→ THE PROBLEM
Type the entries out once more. Match them exactly.

→ INFORMATION PROVIDED
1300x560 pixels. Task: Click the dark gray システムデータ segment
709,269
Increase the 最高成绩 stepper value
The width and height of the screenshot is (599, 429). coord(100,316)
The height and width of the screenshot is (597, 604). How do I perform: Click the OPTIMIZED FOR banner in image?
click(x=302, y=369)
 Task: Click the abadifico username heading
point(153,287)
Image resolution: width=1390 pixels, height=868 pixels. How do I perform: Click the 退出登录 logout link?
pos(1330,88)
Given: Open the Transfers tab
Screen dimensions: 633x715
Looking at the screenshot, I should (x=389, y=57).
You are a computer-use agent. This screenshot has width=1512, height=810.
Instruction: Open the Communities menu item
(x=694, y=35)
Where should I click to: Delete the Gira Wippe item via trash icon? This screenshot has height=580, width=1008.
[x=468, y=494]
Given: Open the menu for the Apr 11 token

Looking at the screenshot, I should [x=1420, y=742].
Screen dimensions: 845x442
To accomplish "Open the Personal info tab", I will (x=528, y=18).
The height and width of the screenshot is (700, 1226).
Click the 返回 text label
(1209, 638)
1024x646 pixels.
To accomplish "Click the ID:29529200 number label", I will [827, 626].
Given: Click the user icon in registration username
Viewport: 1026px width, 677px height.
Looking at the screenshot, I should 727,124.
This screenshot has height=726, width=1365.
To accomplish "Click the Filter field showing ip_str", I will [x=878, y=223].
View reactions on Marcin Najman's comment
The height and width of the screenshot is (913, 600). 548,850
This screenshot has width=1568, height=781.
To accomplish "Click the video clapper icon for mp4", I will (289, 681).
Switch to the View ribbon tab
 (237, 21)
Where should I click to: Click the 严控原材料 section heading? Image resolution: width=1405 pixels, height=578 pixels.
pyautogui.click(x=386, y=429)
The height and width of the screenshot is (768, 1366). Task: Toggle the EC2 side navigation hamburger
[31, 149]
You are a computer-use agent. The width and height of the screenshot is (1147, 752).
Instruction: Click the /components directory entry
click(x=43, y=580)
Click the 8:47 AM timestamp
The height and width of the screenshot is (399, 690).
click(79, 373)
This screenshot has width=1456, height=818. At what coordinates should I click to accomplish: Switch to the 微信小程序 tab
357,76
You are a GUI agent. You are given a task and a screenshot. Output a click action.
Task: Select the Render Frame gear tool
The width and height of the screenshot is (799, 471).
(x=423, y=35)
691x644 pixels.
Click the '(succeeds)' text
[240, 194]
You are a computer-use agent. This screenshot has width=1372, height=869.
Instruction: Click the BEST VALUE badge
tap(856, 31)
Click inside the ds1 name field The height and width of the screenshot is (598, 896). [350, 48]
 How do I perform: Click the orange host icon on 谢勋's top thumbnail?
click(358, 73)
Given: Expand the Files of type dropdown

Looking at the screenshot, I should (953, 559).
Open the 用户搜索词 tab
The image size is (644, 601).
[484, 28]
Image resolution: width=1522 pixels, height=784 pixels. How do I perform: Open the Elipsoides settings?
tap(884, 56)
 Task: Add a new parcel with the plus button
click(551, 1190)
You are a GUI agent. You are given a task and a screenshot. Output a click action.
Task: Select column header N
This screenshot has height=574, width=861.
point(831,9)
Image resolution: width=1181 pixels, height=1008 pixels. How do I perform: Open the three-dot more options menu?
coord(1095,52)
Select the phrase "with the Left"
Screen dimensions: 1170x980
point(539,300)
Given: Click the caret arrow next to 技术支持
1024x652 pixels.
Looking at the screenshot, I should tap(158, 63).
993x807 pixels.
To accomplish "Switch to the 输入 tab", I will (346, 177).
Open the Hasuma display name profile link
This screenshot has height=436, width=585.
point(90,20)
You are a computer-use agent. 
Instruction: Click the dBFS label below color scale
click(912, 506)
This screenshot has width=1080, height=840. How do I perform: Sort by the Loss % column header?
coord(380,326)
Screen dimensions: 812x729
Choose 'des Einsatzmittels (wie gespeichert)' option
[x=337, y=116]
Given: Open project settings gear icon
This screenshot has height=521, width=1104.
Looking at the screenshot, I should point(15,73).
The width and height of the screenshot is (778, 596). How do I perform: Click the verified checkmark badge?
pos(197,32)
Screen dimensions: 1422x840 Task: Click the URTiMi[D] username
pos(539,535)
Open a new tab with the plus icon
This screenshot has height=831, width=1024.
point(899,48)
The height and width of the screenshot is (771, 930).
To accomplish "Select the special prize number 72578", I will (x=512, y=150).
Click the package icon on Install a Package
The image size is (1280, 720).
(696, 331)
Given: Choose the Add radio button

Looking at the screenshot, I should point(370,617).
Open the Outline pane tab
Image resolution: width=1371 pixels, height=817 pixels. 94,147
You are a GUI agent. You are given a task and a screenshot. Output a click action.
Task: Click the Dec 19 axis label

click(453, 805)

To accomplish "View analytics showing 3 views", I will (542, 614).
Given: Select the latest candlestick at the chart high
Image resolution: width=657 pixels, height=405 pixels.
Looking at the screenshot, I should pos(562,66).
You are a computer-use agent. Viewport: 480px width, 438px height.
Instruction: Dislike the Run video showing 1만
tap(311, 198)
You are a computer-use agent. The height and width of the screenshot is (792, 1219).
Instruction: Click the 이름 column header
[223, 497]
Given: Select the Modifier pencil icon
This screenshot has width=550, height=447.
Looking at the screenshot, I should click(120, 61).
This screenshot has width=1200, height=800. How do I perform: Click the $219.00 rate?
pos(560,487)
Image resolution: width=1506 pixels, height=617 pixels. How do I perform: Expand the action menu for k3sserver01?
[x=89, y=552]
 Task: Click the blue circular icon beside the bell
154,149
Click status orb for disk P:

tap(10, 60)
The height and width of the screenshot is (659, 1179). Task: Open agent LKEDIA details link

→ ANSWER
1300x560 pixels. Task: Click the dark gray システムデータ segment
709,269
Increase the 最高成绩 stepper value
The width and height of the screenshot is (599, 429). coord(100,316)
The height and width of the screenshot is (597, 604). How do I perform: Click the OPTIMIZED FOR banner in image?
click(x=302, y=369)
 Task: Click the abadifico username heading
point(153,287)
Image resolution: width=1390 pixels, height=868 pixels. How do I perform: Click the 退出登录 logout link?
pos(1330,88)
Given: Open the Transfers tab
Screen dimensions: 633x715
Looking at the screenshot, I should (x=389, y=57).
You are a computer-use agent. This screenshot has width=1512, height=810.
Instruction: Open the Communities menu item
(x=694, y=35)
Where should I click to: Delete the Gira Wippe item via trash icon? This screenshot has height=580, width=1008.
[x=468, y=494]
Given: Open the menu for the Apr 11 token

Looking at the screenshot, I should [x=1420, y=742].
Screen dimensions: 845x442
To accomplish "Open the Personal info tab", I will (x=528, y=18).
The height and width of the screenshot is (700, 1226).
Click the 返回 text label
(1209, 638)
1024x646 pixels.
To accomplish "Click the ID:29529200 number label", I will [827, 626].
Given: Click the user icon in registration username
Viewport: 1026px width, 677px height.
Looking at the screenshot, I should 727,124.
This screenshot has height=726, width=1365.
To accomplish "Click the Filter field showing ip_str", I will [x=878, y=223].
View reactions on Marcin Najman's comment
The height and width of the screenshot is (913, 600). 548,850
This screenshot has width=1568, height=781.
To accomplish "Click the video clapper icon for mp4", I will (289, 681).
Switch to the View ribbon tab
 (237, 21)
Where should I click to: Click the 严控原材料 section heading? Image resolution: width=1405 pixels, height=578 pixels.
pyautogui.click(x=386, y=429)
The height and width of the screenshot is (768, 1366). Task: Toggle the EC2 side navigation hamburger
[31, 149]
You are a computer-use agent. The width and height of the screenshot is (1147, 752).
Instruction: Click the /components directory entry
click(x=43, y=580)
Click the 8:47 AM timestamp
The height and width of the screenshot is (399, 690).
click(79, 373)
This screenshot has width=1456, height=818. At what coordinates should I click to accomplish: Switch to the 微信小程序 tab
357,76
You are a GUI agent. You are given a task and a screenshot. Output a click action.
Task: Select the Render Frame gear tool
The width and height of the screenshot is (799, 471).
(x=423, y=35)
691x644 pixels.
Click the '(succeeds)' text
[240, 194]
You are a computer-use agent. This screenshot has width=1372, height=869.
Instruction: Click the BEST VALUE badge
tap(856, 31)
Click inside the ds1 name field The height and width of the screenshot is (598, 896). [350, 48]
 How do I perform: Click the orange host icon on 谢勋's top thumbnail?
click(358, 73)
Given: Expand the Files of type dropdown

Looking at the screenshot, I should (953, 559).
Open the 用户搜索词 tab
The image size is (644, 601).
[484, 28]
Image resolution: width=1522 pixels, height=784 pixels. How do I perform: Open the Elipsoides settings?
tap(884, 56)
 Task: Add a new parcel with the plus button
click(551, 1190)
You are a GUI agent. You are given a task and a screenshot. Output a click action.
Task: Select column header N
This screenshot has height=574, width=861.
point(831,9)
Image resolution: width=1181 pixels, height=1008 pixels. How do I perform: Open the three-dot more options menu?
coord(1095,52)
Select the phrase "with the Left"
Screen dimensions: 1170x980
point(539,300)
Given: Click the caret arrow next to 技术支持
1024x652 pixels.
Looking at the screenshot, I should tap(158, 63).
993x807 pixels.
To accomplish "Switch to the 输入 tab", I will (346, 177).
Open the Hasuma display name profile link
This screenshot has height=436, width=585.
point(90,20)
You are a computer-use agent. 
Instruction: Click the dBFS label below color scale
click(912, 506)
This screenshot has width=1080, height=840. How do I perform: Sort by the Loss % column header?
coord(380,326)
Screen dimensions: 812x729
Choose 'des Einsatzmittels (wie gespeichert)' option
[x=337, y=116]
Given: Open project settings gear icon
This screenshot has height=521, width=1104.
Looking at the screenshot, I should point(15,73).
The width and height of the screenshot is (778, 596). How do I perform: Click the verified checkmark badge?
pos(197,32)
Screen dimensions: 1422x840 Task: Click the URTiMi[D] username
pos(539,535)
Open a new tab with the plus icon
This screenshot has height=831, width=1024.
point(899,48)
The height and width of the screenshot is (771, 930).
To accomplish "Select the special prize number 72578", I will (x=512, y=150).
Click the package icon on Install a Package
The image size is (1280, 720).
(696, 331)
Given: Choose the Add radio button

Looking at the screenshot, I should point(370,617).
Open the Outline pane tab
Image resolution: width=1371 pixels, height=817 pixels. 94,147
You are a GUI agent. You are given a task and a screenshot. Output a click action.
Task: Click the Dec 19 axis label

click(453, 805)

To accomplish "View analytics showing 3 views", I will (542, 614).
Given: Select the latest candlestick at the chart high
Image resolution: width=657 pixels, height=405 pixels.
Looking at the screenshot, I should pos(562,66).
You are a computer-use agent. Viewport: 480px width, 438px height.
Instruction: Dislike the Run video showing 1만
tap(311, 198)
You are a computer-use agent. The height and width of the screenshot is (792, 1219).
Instruction: Click the 이름 column header
[223, 497]
Given: Select the Modifier pencil icon
This screenshot has width=550, height=447.
Looking at the screenshot, I should click(120, 61).
This screenshot has width=1200, height=800. How do I perform: Click the $219.00 rate?
pos(560,487)
Image resolution: width=1506 pixels, height=617 pixels. How do I perform: Expand the action menu for k3sserver01?
[x=89, y=552]
 Task: Click the blue circular icon beside the bell
154,149
Click status orb for disk P:

tap(10, 60)
The height and width of the screenshot is (659, 1179). Task: Open agent LKEDIA details link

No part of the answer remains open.